## Request
List every line in the records below that contains the word "computer". Copy each such line in full.

Records from a data collection:
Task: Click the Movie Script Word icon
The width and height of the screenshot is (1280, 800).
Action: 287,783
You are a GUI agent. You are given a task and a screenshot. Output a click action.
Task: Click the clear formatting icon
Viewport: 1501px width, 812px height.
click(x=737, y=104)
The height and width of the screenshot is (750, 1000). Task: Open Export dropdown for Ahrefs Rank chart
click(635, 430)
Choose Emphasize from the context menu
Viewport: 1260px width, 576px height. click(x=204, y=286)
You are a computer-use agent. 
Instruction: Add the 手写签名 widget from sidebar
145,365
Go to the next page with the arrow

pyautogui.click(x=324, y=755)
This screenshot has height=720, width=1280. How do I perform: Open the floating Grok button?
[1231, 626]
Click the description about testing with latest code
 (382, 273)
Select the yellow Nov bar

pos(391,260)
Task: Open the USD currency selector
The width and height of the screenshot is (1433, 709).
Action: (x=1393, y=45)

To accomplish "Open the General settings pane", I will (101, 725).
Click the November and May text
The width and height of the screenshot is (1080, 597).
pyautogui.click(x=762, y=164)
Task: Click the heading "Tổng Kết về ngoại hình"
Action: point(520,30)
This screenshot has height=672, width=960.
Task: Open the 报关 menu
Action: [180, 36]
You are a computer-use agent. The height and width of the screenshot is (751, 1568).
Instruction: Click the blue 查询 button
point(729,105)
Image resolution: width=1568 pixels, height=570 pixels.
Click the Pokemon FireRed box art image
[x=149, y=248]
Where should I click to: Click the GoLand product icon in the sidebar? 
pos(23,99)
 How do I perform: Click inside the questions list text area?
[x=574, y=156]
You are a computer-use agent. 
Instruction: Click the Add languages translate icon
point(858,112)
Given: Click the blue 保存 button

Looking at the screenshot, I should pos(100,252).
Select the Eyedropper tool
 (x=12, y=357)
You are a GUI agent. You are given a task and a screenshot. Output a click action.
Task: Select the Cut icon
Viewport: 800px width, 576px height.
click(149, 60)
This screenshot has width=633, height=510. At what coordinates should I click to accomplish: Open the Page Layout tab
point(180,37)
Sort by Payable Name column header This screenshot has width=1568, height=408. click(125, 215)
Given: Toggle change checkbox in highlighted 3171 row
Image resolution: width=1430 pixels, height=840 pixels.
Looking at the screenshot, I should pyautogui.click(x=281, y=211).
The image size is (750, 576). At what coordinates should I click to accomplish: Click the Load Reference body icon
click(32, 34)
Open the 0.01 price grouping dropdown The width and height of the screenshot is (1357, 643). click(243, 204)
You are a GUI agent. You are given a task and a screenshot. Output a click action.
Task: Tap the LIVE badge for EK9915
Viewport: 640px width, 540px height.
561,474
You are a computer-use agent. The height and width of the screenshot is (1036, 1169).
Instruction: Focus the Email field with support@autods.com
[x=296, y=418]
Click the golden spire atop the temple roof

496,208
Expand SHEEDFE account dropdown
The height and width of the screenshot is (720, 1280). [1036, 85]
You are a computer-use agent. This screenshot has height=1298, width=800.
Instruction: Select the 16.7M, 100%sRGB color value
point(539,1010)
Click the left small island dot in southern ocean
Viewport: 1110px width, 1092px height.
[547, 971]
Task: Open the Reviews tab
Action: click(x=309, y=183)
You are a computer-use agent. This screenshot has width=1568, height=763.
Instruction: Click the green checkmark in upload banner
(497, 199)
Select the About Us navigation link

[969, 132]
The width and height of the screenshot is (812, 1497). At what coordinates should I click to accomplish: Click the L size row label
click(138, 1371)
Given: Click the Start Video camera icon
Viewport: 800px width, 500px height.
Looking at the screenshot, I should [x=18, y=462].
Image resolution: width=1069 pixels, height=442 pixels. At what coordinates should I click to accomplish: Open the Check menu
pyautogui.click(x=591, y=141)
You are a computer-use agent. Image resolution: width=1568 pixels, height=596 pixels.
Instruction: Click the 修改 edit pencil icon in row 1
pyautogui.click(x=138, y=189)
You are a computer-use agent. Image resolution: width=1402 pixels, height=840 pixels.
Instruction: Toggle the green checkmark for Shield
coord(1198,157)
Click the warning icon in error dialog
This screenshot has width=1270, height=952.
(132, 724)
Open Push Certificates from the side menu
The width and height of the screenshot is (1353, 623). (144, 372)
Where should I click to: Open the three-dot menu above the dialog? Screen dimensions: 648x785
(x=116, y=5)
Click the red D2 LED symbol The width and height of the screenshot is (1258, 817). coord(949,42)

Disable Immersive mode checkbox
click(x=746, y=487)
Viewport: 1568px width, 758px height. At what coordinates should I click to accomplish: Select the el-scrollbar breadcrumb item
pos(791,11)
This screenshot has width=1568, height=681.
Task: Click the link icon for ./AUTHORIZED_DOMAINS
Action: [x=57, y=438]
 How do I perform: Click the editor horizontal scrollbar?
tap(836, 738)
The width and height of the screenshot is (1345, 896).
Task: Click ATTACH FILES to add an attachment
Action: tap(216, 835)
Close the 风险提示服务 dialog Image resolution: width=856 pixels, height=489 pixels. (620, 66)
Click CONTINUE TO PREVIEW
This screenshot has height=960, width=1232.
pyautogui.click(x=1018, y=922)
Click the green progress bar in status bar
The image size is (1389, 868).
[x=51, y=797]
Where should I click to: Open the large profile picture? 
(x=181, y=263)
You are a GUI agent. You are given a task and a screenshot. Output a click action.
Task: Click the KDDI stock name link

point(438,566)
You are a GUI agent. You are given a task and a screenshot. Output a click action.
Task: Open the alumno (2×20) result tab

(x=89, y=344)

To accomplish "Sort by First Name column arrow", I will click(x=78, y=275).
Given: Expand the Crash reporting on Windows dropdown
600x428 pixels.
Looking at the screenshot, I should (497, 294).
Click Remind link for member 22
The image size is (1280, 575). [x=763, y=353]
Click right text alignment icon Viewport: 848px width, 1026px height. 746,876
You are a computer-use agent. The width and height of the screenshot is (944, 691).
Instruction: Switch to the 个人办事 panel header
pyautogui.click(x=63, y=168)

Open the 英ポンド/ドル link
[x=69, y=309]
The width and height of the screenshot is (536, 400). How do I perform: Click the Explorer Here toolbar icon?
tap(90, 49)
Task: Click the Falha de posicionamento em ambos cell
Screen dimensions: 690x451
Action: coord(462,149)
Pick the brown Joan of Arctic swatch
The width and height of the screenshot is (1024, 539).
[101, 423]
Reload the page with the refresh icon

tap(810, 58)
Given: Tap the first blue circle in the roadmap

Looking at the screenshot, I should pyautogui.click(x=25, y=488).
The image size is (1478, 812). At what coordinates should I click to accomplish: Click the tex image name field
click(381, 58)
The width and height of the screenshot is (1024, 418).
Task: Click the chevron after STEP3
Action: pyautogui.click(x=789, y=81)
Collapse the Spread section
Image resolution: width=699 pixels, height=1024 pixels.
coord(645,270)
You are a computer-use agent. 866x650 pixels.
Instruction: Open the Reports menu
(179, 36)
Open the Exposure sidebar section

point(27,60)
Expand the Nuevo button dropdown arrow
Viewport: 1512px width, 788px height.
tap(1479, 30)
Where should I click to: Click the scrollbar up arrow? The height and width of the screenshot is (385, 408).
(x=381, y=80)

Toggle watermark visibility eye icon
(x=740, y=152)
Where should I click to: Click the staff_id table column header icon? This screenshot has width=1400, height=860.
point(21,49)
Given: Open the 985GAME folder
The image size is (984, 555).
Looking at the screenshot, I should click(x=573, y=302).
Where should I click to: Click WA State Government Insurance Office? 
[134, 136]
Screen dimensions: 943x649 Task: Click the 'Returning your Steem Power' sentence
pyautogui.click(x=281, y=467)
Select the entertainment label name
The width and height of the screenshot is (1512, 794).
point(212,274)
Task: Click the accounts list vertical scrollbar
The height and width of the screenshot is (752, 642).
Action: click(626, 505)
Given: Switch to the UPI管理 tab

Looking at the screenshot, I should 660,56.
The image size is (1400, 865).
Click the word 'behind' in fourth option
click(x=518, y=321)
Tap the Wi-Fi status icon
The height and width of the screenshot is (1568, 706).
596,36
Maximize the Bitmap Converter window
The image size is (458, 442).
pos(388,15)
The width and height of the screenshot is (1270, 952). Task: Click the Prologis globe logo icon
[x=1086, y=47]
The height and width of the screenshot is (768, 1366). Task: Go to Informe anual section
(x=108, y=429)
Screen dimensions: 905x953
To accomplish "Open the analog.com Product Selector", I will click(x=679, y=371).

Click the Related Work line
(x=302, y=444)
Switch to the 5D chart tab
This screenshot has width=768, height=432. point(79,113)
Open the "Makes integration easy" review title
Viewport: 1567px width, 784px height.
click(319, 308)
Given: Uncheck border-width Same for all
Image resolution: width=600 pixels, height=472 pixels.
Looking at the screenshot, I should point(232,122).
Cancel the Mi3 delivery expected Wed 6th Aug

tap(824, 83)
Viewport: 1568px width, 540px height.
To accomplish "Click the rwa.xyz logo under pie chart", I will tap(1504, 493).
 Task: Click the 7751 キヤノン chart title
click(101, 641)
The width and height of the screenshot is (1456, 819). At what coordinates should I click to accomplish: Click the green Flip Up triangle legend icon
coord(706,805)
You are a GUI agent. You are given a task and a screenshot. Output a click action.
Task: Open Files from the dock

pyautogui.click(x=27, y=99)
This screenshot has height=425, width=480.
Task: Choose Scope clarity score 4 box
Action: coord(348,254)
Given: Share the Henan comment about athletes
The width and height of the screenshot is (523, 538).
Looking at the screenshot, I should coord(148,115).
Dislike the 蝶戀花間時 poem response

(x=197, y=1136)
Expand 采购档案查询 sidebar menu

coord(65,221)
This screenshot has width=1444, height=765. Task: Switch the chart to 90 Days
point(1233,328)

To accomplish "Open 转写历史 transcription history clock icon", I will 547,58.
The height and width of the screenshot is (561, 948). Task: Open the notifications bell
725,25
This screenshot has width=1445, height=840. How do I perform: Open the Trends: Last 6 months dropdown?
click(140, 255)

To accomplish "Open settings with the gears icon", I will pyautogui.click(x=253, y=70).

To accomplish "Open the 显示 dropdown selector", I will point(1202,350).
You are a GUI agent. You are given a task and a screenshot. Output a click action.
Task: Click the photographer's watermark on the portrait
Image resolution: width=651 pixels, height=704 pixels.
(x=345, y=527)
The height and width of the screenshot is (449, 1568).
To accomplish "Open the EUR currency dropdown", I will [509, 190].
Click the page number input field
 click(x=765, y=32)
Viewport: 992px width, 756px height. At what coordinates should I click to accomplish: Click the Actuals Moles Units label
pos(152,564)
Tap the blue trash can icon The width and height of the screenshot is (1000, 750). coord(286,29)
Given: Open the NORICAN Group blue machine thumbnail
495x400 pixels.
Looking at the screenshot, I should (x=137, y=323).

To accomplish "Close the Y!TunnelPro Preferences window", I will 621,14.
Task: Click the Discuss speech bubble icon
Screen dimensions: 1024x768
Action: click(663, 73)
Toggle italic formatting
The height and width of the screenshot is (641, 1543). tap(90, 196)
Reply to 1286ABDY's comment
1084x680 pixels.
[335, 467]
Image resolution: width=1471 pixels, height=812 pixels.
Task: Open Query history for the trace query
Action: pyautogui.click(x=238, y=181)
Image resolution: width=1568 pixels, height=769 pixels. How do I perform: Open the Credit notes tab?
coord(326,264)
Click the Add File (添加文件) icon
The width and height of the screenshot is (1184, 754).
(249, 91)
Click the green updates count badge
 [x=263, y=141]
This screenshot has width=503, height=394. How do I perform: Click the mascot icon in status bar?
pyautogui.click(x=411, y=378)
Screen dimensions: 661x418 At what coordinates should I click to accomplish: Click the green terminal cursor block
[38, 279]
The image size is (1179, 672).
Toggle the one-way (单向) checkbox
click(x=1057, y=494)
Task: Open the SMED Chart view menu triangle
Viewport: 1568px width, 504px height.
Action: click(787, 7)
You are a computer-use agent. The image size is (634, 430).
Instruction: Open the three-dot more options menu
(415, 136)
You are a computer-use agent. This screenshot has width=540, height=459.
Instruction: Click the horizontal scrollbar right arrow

## Reply
You are a computer-use agent. 
You are a computer-use agent. The height and width of the screenshot is (751, 1568).
You are a computer-use agent. 
You are a computer-use agent. The height and width of the screenshot is (1036, 1169).
You are a computer-use agent. This screenshot has height=1298, width=800.
You are a computer-use agent. This screenshot has width=1568, height=763.
You are a computer-use agent. Image resolution: width=1568 pixels, height=596 pixels.
You are a computer-use agent. Image resolution: width=1402 pixels, height=840 pixels.
You are a computer-use agent. The width and height of the screenshot is (944, 691).
You are a computer-use agent. 866x650 pixels.
You are a computer-use agent. The image size is (634, 430).
You are a computer-use agent. This screenshot has width=540, height=459.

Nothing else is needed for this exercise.